Arizona medical malpractice lawyers hope the FDA will wind up its investigation quickly, and recommend measures that can be taken by other hospitals around the country to prevent more over dosages.

Preventing Prescription Drug Errors

Monday, August 02, 2010

Prescription drug errors injure more than 1.5 million patients in the US every year.  Most of these errors are entirely preventable, and occur mainly because two medications sound alike, or because pharmacists misread dosages.  There is much that patients can do to avoid suffering injuries caused by prescription errors.

Arizona medical malpractice lawyers believe the best thing you could do to reduce your chances of a prescription error is to make sure you know the name of the medication you’ve been prescribed, and the dosage.  If you're unable to read the doctor's prescription, it’s highly likely that a pharmacist won't be able to either.  Most errors occur because pharmacists misread a prescription.  That happens when medications have similar names.  These names look similar when they are written on a prescription, or sound similar when they are read out in the pharmacy.  In any case, a mix-up can have lethal consequences.

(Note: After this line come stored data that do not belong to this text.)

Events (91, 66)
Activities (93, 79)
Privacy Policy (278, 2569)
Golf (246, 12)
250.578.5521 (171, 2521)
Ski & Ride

Before you leave the doctor’s office, make sure that you understand the dosage, side effects of medication, the mode of usage (before or after meals) and other important details that can impact the way you ingest the medication.

Follow your doctor's instructions carefully.

If you want your prescription translated into English, you can get the pharmacist to translate it for you.  Most pharmacies will have translation software, although the accuracy of these is debatable.  If you need your prescriptions, take someone who speaks English along with you.

Before you leave the pharmacy, make sure that you have the right medication.  Check the refill bottle and the label.  Do they look the same as the last time you had a refill?  If you have doubts, ask questions.

Try to use the same pharmacy as much as possible for your medication needs.  This way, you may be able to avoid errors because the pharmacy database keeps track of errors.